Predicting fractures in an international cohort using risk factor algorithms without BMD
Predicting fractures in an international cohort using risk factor algorithms without BMD
Clinical risk factors are associated with increased probability of fracture in postmenopausal women. We sought to compare prediction models using self-reported clinical risk factors, excluding BMD, to predict incident fracture among postmenopausal women. The GLOW study enrolled women aged 55 years or older from 723 primary-care practices in 10 countries.
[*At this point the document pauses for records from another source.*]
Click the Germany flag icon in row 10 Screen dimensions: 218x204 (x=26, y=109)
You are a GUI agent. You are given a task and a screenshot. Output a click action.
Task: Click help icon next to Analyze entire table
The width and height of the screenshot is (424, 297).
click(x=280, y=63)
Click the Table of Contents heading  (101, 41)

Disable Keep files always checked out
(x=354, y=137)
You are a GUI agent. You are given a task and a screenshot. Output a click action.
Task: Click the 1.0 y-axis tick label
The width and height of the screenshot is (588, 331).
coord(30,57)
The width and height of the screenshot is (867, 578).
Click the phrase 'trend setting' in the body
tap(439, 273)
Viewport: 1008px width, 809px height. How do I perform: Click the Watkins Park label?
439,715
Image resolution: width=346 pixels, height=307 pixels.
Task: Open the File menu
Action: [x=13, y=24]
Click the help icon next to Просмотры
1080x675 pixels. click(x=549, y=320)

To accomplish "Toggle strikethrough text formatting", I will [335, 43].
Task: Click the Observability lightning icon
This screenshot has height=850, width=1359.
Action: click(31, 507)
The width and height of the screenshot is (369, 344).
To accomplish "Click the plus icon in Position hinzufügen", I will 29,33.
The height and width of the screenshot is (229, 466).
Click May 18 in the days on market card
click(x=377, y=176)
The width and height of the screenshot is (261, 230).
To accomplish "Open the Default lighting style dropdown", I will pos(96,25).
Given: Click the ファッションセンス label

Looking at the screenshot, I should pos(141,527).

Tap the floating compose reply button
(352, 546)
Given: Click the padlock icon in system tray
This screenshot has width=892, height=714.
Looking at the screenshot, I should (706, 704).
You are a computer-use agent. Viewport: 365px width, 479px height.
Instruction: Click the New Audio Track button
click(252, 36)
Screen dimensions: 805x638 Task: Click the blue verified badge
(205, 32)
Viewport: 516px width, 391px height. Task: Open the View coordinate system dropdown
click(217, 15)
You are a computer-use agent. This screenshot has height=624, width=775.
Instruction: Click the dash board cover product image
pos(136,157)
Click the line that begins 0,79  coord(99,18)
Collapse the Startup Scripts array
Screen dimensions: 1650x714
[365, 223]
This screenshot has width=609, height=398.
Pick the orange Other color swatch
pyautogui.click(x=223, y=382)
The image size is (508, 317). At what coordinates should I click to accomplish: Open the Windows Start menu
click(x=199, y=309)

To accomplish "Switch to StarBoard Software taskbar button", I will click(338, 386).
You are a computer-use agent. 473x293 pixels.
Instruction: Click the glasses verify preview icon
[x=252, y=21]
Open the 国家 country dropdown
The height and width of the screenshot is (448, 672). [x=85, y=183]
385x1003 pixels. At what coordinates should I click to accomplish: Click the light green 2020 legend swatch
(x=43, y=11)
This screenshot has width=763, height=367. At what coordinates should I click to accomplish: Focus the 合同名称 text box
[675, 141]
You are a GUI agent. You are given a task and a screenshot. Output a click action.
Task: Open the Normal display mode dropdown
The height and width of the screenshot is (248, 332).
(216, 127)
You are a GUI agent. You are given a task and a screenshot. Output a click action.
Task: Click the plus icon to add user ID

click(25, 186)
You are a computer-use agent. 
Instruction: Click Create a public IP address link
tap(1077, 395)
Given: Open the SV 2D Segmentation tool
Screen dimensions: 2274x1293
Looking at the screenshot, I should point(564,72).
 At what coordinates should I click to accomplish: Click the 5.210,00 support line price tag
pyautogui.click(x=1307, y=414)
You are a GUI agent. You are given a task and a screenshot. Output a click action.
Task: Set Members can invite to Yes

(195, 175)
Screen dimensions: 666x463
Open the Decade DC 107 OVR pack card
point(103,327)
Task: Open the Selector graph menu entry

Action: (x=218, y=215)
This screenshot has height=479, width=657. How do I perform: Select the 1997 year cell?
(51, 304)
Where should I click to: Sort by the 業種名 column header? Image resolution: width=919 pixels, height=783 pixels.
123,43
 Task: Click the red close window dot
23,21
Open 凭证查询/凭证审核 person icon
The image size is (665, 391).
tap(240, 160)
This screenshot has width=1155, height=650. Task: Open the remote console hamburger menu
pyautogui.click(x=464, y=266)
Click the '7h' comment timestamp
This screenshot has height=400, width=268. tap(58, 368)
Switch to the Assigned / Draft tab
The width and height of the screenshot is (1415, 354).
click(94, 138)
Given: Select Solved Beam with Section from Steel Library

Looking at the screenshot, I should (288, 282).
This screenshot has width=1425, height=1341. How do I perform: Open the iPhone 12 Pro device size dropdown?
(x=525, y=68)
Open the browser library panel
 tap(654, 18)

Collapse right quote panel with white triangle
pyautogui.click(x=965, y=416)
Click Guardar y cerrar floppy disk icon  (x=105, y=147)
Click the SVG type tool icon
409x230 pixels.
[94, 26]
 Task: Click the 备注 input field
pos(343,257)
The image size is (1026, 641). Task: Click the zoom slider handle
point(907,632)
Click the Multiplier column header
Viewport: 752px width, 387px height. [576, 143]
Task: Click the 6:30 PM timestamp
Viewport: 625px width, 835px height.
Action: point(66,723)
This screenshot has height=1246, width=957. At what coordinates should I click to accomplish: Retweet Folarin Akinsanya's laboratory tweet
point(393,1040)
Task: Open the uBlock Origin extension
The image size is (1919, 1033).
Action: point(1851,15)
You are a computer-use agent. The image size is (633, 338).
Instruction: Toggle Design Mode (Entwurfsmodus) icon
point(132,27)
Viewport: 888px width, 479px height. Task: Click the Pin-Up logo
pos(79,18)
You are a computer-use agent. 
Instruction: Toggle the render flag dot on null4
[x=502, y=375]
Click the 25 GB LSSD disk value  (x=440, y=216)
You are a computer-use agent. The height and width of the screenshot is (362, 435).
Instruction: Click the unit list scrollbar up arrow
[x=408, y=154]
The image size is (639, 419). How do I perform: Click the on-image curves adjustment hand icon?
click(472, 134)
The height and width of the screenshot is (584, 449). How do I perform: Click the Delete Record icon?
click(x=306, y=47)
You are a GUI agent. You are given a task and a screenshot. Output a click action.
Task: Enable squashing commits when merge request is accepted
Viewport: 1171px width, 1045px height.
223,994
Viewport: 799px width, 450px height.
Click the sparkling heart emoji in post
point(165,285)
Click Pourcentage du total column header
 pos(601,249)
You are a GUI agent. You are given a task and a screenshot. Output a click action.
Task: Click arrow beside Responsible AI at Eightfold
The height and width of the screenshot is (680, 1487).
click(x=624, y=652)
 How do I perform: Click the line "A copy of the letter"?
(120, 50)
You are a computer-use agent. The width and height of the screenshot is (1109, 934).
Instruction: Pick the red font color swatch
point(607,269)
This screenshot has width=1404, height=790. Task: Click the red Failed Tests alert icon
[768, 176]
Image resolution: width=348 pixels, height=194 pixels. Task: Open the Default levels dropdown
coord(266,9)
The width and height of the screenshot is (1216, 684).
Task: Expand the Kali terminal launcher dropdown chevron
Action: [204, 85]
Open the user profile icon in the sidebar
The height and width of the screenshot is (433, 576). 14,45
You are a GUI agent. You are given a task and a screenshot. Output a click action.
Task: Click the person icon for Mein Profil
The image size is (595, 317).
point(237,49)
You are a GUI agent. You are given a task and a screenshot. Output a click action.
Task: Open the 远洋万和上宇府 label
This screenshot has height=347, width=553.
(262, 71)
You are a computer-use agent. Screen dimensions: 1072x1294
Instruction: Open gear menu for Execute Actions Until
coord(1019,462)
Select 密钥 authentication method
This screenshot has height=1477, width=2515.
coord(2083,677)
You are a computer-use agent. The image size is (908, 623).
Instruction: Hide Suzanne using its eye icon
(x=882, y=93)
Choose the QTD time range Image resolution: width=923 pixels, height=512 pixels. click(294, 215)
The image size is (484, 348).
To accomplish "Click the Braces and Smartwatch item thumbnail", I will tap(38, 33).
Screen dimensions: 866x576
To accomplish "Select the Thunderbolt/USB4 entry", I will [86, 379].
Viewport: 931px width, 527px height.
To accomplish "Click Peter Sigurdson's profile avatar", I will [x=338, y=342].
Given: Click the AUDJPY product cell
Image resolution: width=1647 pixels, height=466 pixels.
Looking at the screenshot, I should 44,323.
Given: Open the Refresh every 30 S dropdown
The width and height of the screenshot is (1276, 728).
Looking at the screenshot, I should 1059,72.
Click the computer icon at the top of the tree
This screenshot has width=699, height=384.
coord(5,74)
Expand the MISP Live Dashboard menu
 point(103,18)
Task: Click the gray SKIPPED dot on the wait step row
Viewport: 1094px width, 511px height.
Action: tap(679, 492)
The population comprised 19,586 women aged 60 years or older who were not receiving antiosteoporosis medication and were followed annually for 2 years. Self-administered questionnaires were used to collect data on characteristics, fracture risk factors, previous fractures, and health status. The main outcome measure compares the C index for models using the WHO Fracture Risk (FRAX), the Garvan Fracture Risk Calculator (FRC), and a simple model using age and prior fracture. Over 2 years, 880 women reported incident fractures including 69 hip fractures, 468 “major fractures” (as defined by FRAX), and 583 “osteoporotic fractures” (as defined by FRC). Using baseline clinical risk factors, both FRAX and FRC showed a moderate ability to correctly order hip fracture times (C index for hip fracture 0.78 and 0.76, respectively). C indices for “major” and “osteoporotic” fractures showed lower values, at 0.61 and 0.64. Neither algorithm was better than the model based on age?+?fracture history alone (C index for hip fracture 0.78). In conclusion, estimation of fracture risk in an international primary-care population of postmenopausal women can be made using clinical risk factors alone without BMD. However, more sophisticated models incorporating multiple clinical risk factors including falls were not superior to more parsimonious models in predicting future fracture in this population.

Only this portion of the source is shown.